[committed,PR,tree-optimization103226] Clobber the condition code in the bfin doloop patterns

Message ID 5f9d27eb-6202-f087-e6d9-7b2c9e142d05@gmail.com
State Committed
Commit 7950c96ca667ddaab9d6e894da3958ebc2e2dccb
Headers
Series [committed,PR,tree-optimization103226] Clobber the condition code in the bfin doloop patterns |

Commit Message

Jeff Law Nov. 20, 2021, 4:31 p.m. UTC
  Per Aldy's excellent, but tough to follow analysis in PR 103226, this 
patch fixes the bfin-elf regression.

In simplest terms the doloop patterns on this port may clobber the 
condition code register, but they do not expose that until after 
register allocation.  That would be fine, except that other patterns 
have exposed CC earlier.  As a result the dataflow, particularly for CC, 
is incorrect.

This leads the register allocators to assume that a value in CC outside 
the loop is still valid inside the loop when in fact, the value has been 
clobbered.  This is what caused pr80974 to start failing.

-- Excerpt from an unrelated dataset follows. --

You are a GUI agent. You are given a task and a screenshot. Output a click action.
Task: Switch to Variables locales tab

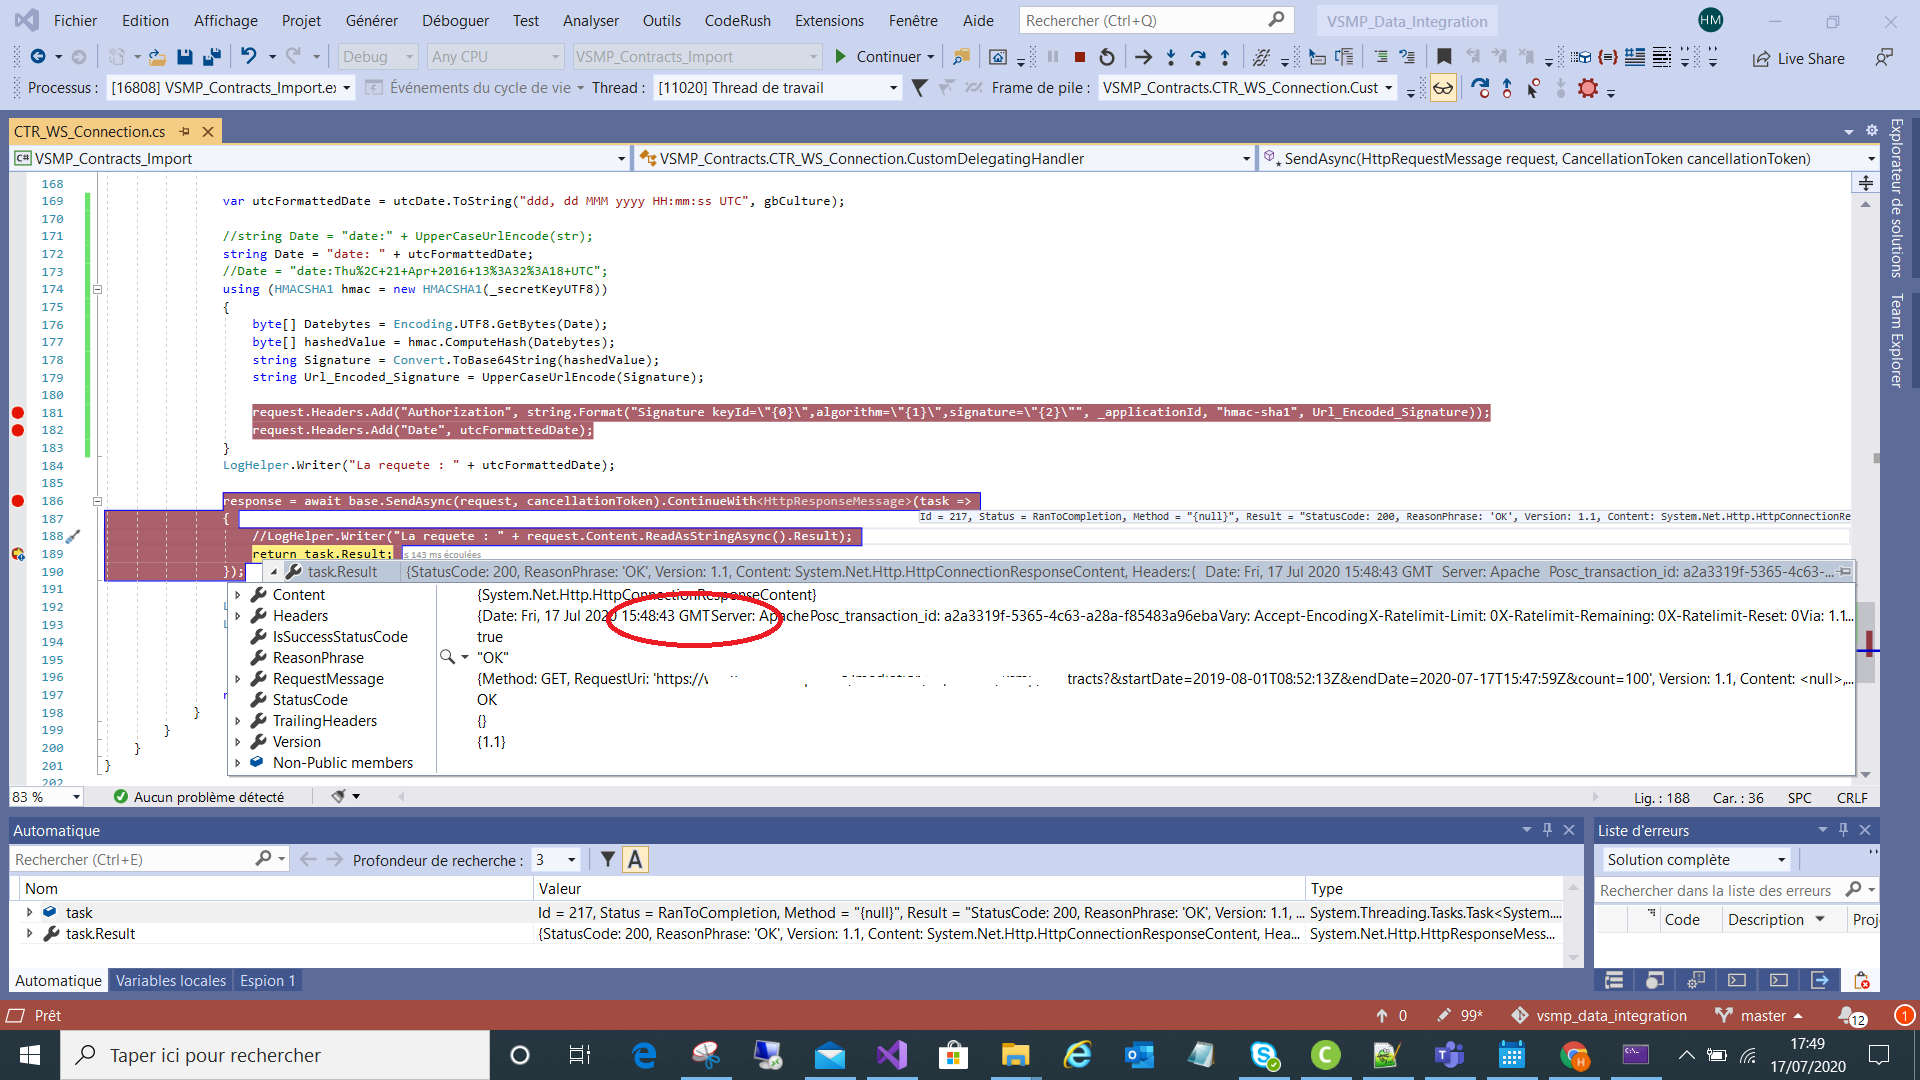[170, 981]
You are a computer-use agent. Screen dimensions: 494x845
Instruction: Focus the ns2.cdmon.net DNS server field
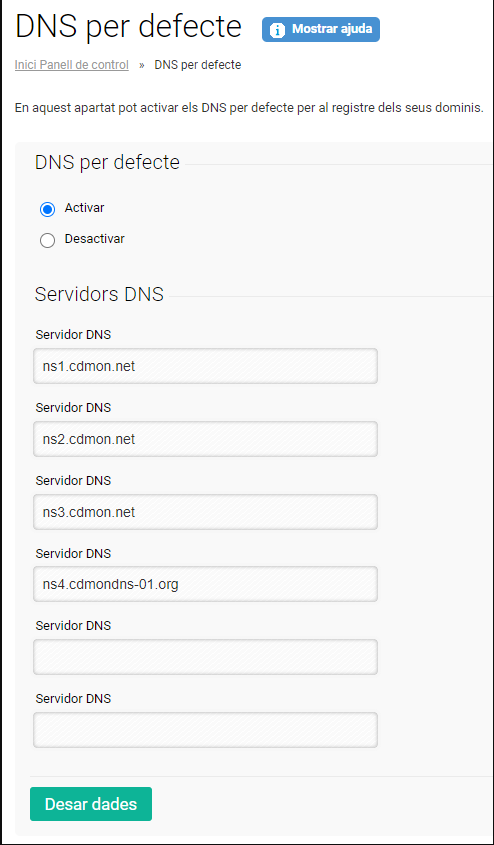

With this fix, not only do we fix the pr80974 regression, but we fix ~20 
other execution failures in the port.  It also reduces test time for the 
port from ~90 minutes to ~60 minutes.

Committed to the trunk,
Jeff
commit 7950c96ca667ddaab9d6e894da3958ebc2e2dccb
Author: Jeff Law <jeffreyalaw@gmail.com>
Date:   Sat Nov 20 11:20:07 2021 -0500

    Clobber the condition code in the bfin doloop patterns
    
    Per Aldy's excellent, but tough to follow analysis in PR 103226, this patch
    fixes the bfin-elf regression.
    
    In simplest terms the doloop patterns on this port may clobber the condition
    code register, but they do not expose that until after register allocation.
    That would be fine, except that other patterns have exposed CC earlier.  As
    a result the dataflow, particularly for CC, is incorrect.
    
    This leads the register allocators to assume that a value in CC outside the
    loop is still valid inside the loop when in fact, the value has been
    clobbered.  This is what caused pr80974 to start failing.
    
    With this fix, not only do we fix the pr80974 regression, but we fix ~20
    other execution failures in the port.  It also reduces test time for the
    port from ~90 minutes to ~60 minutes.
    
            PR tree-optimization/103226
    gcc/
            * config/bfin/bfin.md (doloop pattern, splitter and expander): Clobber
            CC.
  

Patch

diff --git a/gcc/config/bfin/bfin.md b/gcc/config/bfin/bfin.md
index fd65f4d9e63..10a19aac23e 100644
--- a/gcc/config/bfin/bfin.md
+++ b/gcc/config/bfin/bfin.md
@@ -1959,7 +1959,8 @@ 
 		   (plus:SI (match_dup 0)
 			    (const_int -1)))
 	      (unspec [(const_int 0)] UNSPEC_LSETUP_END)
-	      (clobber (match_dup 2))])] ; match_scratch
+	      (clobber (match_dup 2))
+	      (clobber (reg:BI REG_CC))])] ; match_scratch
   ""
 {
   /* The loop optimizer doesn't check the predicates... */
@@ -1979,7 +1980,8 @@ 
 	(plus (match_dup 2)
 	      (const_int -1)))
    (unspec [(const_int 0)] UNSPEC_LSETUP_END)
-   (clobber (match_scratch:SI 3 "=X,&r,&r"))]
+   (clobber (match_scratch:SI 3 "=X,&r,&r"))
+   (clobber (reg:BI REG_CC))]
   ""
   "@
    /* loop end %0 %l1 */
@@ -1997,7 +1999,8 @@ 
 	(plus (match_dup 0)
 	      (const_int -1)))
    (unspec [(const_int 0)] UNSPEC_LSETUP_END)
-   (clobber (match_scratch:SI 2))]
+   (clobber (match_scratch:SI 2))
+   (clobber (reg:BI REG_CC))]
   "memory_operand (operands[0], SImode) || splitting_loops"
   [(set (match_dup 2) (match_dup 0))
    (set (match_dup 2) (plus:SI (match_dup 2) (const_int -1)))